「美の純度を保つ為に」
私はあまり徒党を組んだりはしませんが、同志は矢張り必要だと考えています。
ひとりでは哲学できない。
哲学が一人歩きしている状態なんてあり得ない。
どつちかぢゃないの、どつちもなの。
俗物でありながら超人、哲学者でなきゃならない。
哲学や戦争は日常とは切っては切り離せないものだから。
「わたしは、芸術というものは芸術だけの中にぬくぬくとしていては衰えて死んでしまう、と考えるものであり、この点でわたしは、世間のいうような芸術至上主義者ではない。芸術はつねに芸術外のものにおびやかされ鼓舞されていなければ、たちまち枯渇してしまうのだ。」
一つの哲学を貫かなくてはならないことはない。
それは滅び、また燃え上がるものだから。
形を変えながら、ね。
その連続でしかない。
終わって、また違う哲学をやればいい。
なにも一貫性があればいいってもんではない。
でもそれはあくまで一貫性を持った哲学を貫いた結果言えることである。
あなたにとっての今正しいと本気で思えることをやればいい。
それは振り返った時、あなたに何らかの道を示すだろう。
それが真っ直ぐな訳がない。絶対ない。
ときには何も考えたりしなかったりすることが哲学だったりもする、あなたの、ね。
哲学というのは哲学なはずなの。
哲学は普遍でいて相対的にわかるものである、はず。
私はそれが美だと思う。
というより美に普遍性を持たせたいの。
先ずは(自己)哲学、自分の美的価値観を見つけて究めなくっちゃ。
そういう意味でも入りとして、客観性を持たせなくても全然構わないものだ。
その客観性のない自分の哲学を貫き、色褪せることなく、他人に見せられたなら、それは自然と普遍性を帯びる。
あとはテクニックの問題でもある。
そのテクニックの一つとして、学歴やファッションが必要なの。
うーん、磨くって表現だと私としてはしっくり来ないんだが、私の哲学や美は出来上がった瞬間MAXなの。
赤ちゃんみたいにピッカピカなの。
確かにダイヤモンドは原石だと汚い石だから磨かないといけないんだけど。
私はね、燃え上がるように出来た哲学や美をそのまま色褪せることなく見せたいの。
生の美を。
残酷でとても美しく、ときに気持ち悪く醜い。
で、それを見せる人、つまり私ね、私がそれをそのまま見せられるように私の信用度をあげるの。
そうしたら見てもらえるでしょ。
伝わるかな?
だからその美しいものを磨くというより、私を磨くの。
そのときには政治やコネが必要になるかもしれない。それこそテクニックの問題なのかもしれない。
よって、見た目やらも必要となる。
そのようにして自らの力で発見した美しいものほのものを磨かないで、自身を磨くの。
自身を磨くということは、その美の純度を保つということかしらね。
それを見つけた瞬間、真空パックに閉じ込めます。
そのまま眠らせます。
そして頃合いを見つけて、私がそれに見合う美しさに適った時、自然にその生の美は真空パックから現れ、皆を驚かすことになるだろう。

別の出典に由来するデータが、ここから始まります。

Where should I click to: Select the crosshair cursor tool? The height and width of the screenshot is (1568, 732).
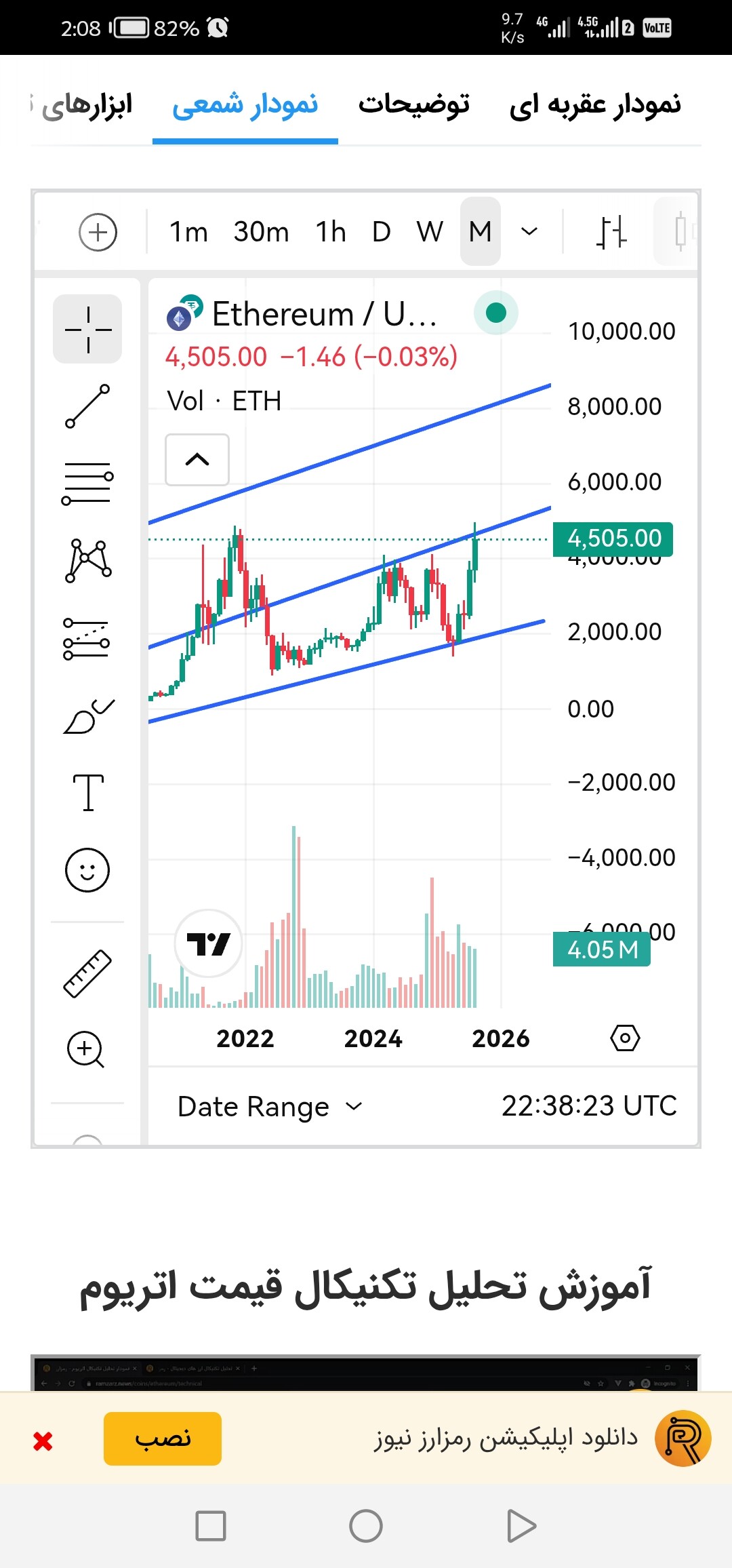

結果的に私を磨くということはその真空パックの中のものを磨くことになる。
何かを守るにはそれを沢山のものに晒し続けなくてはならない。
例えば誰の目にもつかないところにそれをしまっておけるとしたら、そんなものは無くなってしまう。
日本刀がとても美しいのはその切っ先の曲線の角度がそのままずっと変わらないからだ。
何とも言えない曲線美である。
それを披露する場というのは現代では刀剣美術館であるが、以前までは人を殺める瞬間であったはずだ。